_What to produce:_ Please transcribe the lines below exactly, and leave every image behind.

Data records
____________

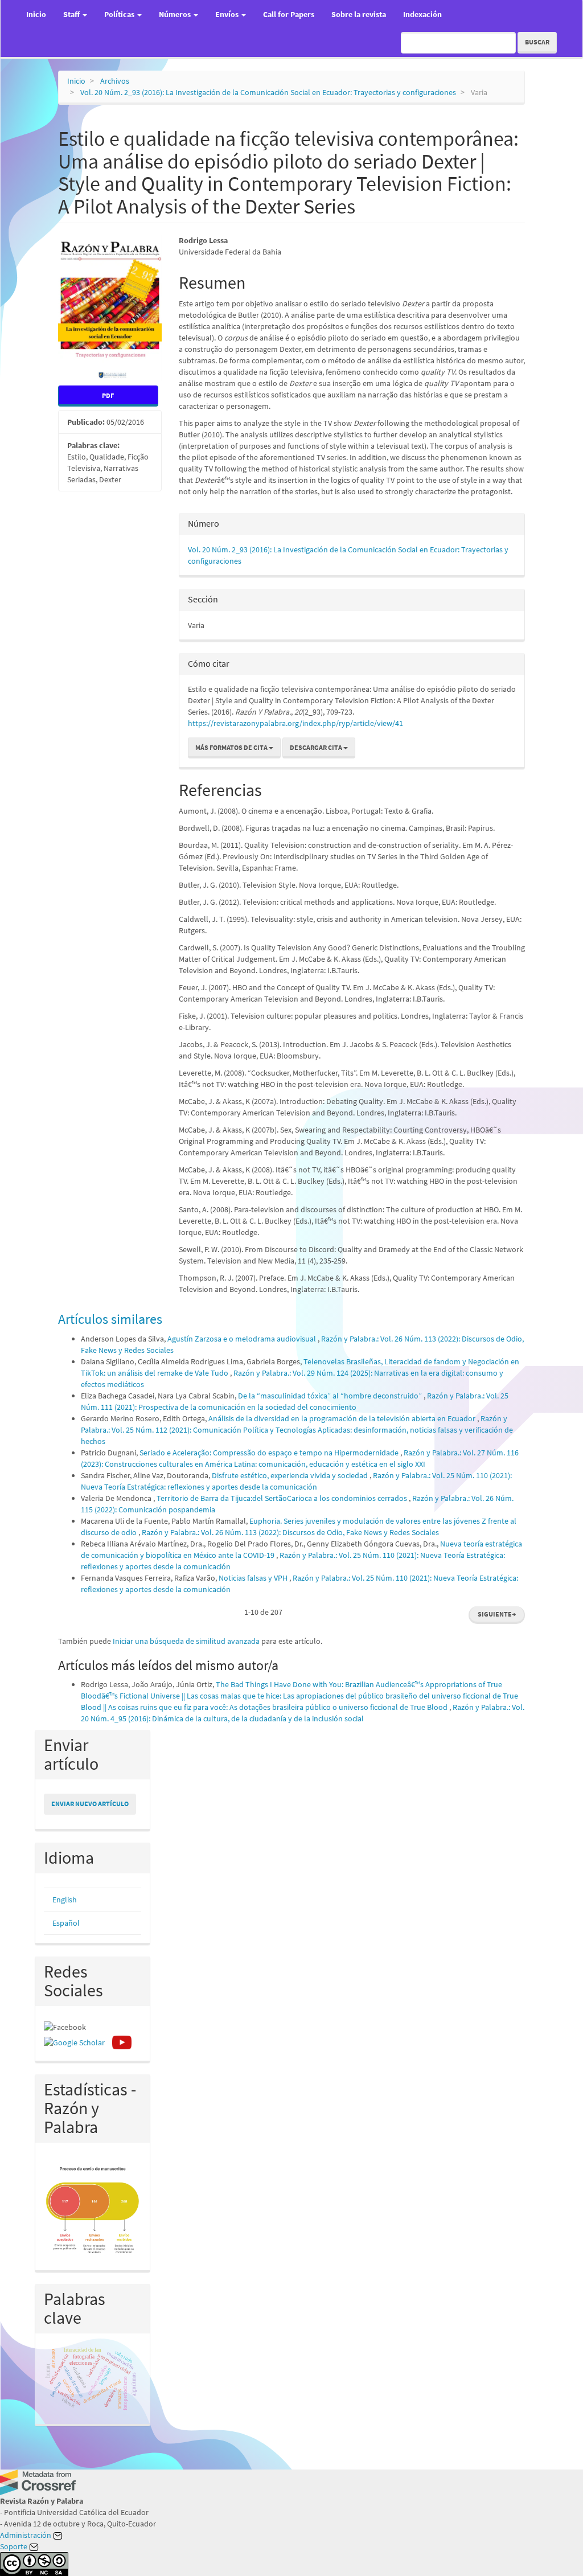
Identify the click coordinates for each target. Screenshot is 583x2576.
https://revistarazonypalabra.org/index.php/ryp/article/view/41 (295, 723)
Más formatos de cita (232, 747)
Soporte (14, 2546)
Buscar (537, 42)
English (64, 1899)
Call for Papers (288, 14)
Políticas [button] (120, 14)
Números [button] (175, 14)
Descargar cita (316, 747)
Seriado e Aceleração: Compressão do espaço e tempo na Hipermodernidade (269, 1452)
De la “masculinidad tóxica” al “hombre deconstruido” (331, 1395)
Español (66, 1923)
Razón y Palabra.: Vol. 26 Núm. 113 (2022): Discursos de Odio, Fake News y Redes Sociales (290, 1532)
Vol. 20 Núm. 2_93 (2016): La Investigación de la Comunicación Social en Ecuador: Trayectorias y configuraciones (268, 92)
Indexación (422, 14)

____________

_Problem solution:_
Identify the click coordinates for each target. Screenshot is 583x2576.
https://revistarazonypalabra.org/index.php/ryp/article/view/41 (295, 723)
Más formatos de cita (232, 747)
Soporte (14, 2546)
Buscar (537, 42)
English (64, 1899)
Call for Papers (288, 14)
Políticas [button] (120, 14)
Números [button] (175, 14)
Descargar cita (316, 747)
Seriado e Aceleração: Compressão do espaço e tempo na Hipermodernidade (269, 1452)
De la “masculinidad tóxica” al “hombre deconstruido” (331, 1395)
Español (66, 1923)
Razón y Palabra.: Vol. 26 Núm. 113 (2022): Discursos de Odio, Fake News y Redes Sociales (290, 1532)
Vol. 20 Núm. 2_93 (2016): La Investigación de la Comunicación Social en Ecuador: Trayectorias y configuraciones (268, 92)
Indexación (422, 14)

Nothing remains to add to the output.